In my current problem, we can write the lagrange dual function as
$$ g(\mu_1,\mu_2) = \inf_{u,v} \frac{1}{2}\|Au\|_2^2 + \lambda\|v\|_1 + \mu_1^\intercal(u-v) + \mu_2^\intercal(Cv-b) \quad \text{s.t.} \quad \|u\|_{\infty} \leq 1 $$
The infimum over $u$ is now
$$ \begin{align} &\inf_u \{\frac{1}{2}u^\intercal A^\intercal A u + \mu_1^\intercal u : \|u\|_{\infty} \leq 1\}\\ &= \inf_u \{u^\intercal \bar{A} u : \|u\|_{\infty} \leq 1 \} - \sup_u \{(-\mu_1^\intercal u) : \|u\|_{\infty} \leq 1\}\\ &= \inf_u \{u^\intercal \bar{A} u : \|u\|_{\infty} \leq 1 \} - \|\mu_1\|_1 \end{align}, $$ where $\bar{A} = \frac{1}{2}A^\intercal A$, and the definition of the dual norm is used to simplify the second term. My problem is that I am stuck with that infimum in the first term, and don't see how to simplify this further.

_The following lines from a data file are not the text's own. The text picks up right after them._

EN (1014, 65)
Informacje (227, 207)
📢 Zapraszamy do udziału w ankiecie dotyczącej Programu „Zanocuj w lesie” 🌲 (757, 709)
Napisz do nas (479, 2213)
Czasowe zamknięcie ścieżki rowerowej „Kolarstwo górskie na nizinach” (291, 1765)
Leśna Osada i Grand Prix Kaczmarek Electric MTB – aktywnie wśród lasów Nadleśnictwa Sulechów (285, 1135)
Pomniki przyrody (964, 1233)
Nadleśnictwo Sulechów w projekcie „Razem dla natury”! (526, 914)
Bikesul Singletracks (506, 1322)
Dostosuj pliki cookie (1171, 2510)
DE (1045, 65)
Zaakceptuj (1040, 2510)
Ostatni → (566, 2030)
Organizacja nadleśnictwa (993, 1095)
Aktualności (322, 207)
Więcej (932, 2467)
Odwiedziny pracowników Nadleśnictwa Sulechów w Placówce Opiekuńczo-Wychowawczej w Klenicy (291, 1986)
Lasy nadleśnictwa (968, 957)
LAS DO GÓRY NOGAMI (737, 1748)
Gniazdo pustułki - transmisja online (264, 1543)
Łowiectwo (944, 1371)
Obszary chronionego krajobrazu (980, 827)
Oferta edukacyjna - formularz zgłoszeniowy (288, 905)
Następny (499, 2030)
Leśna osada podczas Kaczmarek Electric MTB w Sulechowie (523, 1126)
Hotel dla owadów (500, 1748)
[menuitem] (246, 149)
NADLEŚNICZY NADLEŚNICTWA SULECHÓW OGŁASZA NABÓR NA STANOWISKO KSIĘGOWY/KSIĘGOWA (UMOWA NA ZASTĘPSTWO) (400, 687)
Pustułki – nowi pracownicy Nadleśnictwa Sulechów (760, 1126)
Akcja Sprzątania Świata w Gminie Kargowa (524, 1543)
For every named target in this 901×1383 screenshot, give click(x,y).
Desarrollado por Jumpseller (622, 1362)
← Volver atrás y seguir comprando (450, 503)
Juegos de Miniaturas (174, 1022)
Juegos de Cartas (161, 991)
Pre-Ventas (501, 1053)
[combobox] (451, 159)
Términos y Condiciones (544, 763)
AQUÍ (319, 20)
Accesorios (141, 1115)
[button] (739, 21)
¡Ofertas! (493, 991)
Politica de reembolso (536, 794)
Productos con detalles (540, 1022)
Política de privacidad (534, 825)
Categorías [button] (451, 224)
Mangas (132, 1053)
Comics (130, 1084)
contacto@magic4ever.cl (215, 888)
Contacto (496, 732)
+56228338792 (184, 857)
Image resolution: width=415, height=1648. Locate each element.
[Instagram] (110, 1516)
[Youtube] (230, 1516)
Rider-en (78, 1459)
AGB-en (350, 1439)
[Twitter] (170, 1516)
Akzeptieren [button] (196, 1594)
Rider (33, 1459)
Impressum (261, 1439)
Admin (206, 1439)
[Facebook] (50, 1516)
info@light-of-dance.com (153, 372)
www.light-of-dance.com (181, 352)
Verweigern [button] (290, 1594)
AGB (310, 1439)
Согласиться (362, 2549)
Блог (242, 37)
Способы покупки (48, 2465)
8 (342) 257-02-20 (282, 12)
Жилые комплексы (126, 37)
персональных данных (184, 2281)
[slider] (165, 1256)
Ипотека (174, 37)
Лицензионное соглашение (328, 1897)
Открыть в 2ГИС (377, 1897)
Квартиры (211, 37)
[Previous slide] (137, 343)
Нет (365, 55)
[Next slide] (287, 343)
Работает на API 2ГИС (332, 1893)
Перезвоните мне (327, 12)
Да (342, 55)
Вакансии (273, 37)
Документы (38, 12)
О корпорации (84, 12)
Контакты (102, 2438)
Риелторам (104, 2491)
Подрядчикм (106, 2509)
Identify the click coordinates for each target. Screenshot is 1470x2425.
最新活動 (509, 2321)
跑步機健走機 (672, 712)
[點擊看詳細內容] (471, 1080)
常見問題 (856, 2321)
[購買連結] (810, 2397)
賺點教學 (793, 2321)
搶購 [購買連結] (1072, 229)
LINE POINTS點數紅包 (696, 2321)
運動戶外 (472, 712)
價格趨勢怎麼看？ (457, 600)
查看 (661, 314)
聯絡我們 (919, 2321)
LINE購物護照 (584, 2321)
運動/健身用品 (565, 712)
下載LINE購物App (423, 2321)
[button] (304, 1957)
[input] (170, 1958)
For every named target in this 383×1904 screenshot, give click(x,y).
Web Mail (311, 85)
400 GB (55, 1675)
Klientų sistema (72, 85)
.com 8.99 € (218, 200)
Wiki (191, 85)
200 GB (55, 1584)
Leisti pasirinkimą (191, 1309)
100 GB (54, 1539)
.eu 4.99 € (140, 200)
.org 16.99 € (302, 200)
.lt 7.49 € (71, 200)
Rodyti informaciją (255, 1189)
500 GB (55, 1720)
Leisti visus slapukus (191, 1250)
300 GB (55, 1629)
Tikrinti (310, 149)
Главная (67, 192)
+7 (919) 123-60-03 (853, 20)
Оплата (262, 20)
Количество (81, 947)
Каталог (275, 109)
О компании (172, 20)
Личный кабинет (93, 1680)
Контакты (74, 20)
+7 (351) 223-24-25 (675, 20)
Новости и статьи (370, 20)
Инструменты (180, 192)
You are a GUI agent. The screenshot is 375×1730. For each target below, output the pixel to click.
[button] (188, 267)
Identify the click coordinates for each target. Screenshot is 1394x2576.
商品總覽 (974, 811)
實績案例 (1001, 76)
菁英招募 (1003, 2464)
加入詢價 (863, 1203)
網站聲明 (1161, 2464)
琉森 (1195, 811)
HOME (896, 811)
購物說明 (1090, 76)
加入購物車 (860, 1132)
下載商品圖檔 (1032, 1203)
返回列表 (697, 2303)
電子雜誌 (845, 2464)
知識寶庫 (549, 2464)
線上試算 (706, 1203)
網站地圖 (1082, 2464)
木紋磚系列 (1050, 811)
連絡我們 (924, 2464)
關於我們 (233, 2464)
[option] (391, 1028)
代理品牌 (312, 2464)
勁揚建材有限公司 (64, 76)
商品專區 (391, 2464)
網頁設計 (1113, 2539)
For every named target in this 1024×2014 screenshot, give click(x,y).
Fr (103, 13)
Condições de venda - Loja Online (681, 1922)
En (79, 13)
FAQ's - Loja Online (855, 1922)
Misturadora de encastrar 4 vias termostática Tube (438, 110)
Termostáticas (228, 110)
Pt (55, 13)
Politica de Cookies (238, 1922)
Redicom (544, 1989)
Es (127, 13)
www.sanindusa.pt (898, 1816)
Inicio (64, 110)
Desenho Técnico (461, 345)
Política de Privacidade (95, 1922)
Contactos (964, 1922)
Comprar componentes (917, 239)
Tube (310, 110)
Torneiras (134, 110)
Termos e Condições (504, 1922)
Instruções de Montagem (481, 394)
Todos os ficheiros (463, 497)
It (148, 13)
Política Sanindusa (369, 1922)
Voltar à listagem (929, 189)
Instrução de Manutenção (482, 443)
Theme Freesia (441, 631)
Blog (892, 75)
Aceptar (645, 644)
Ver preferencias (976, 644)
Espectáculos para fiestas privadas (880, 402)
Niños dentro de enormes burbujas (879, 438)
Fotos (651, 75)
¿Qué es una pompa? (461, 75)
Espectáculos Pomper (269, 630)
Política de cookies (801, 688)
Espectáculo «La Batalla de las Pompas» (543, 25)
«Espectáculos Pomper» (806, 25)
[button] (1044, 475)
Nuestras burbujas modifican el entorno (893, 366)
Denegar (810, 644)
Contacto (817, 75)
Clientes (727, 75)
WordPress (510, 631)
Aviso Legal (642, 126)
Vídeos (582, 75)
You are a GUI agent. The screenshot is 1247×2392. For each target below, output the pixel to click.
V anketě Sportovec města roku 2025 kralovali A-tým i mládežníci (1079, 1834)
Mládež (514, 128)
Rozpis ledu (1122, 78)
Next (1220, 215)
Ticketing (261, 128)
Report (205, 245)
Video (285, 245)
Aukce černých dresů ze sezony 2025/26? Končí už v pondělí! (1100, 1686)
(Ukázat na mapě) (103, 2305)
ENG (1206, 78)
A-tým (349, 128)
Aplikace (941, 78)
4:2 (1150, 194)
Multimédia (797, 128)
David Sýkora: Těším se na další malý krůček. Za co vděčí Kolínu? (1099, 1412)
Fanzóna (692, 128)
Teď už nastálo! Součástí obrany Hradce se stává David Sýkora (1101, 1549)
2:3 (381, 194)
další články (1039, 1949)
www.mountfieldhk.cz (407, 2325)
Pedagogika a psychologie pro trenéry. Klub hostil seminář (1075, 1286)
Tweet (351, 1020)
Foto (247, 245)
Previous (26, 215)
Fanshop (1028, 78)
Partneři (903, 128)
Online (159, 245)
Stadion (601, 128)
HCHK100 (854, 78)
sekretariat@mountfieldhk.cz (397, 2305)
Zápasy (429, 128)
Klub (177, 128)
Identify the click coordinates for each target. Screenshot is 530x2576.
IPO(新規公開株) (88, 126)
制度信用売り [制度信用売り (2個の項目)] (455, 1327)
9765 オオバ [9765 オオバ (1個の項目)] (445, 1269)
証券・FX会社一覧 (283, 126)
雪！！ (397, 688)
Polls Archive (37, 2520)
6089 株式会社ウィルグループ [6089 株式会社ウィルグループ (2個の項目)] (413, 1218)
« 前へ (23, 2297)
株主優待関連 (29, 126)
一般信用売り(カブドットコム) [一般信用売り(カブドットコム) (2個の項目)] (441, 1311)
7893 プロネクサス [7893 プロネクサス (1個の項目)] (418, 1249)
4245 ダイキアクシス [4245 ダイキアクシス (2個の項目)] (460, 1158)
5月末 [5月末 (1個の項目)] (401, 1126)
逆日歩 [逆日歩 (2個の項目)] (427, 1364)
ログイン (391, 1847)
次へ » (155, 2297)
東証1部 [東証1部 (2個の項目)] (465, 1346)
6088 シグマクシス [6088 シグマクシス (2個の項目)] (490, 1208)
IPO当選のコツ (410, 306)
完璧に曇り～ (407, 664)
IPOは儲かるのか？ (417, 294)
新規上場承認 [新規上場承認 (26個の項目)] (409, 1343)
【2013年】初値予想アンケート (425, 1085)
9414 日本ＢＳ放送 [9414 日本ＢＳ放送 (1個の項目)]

The infimum over $v$ becomes
$$ \inf_v \lambda\|v\|_1 - (\mu_1^\intercal - \mu_2^\intercal C) v = \begin{cases} 0 & \text{if} \quad \|\mu_1^\intercal - \mu_2^\intercal C\|_{\infty} \leq \lambda\\ -\infty & \text{otherwise} \end{cases} $$
Any help would be greatly appreciated!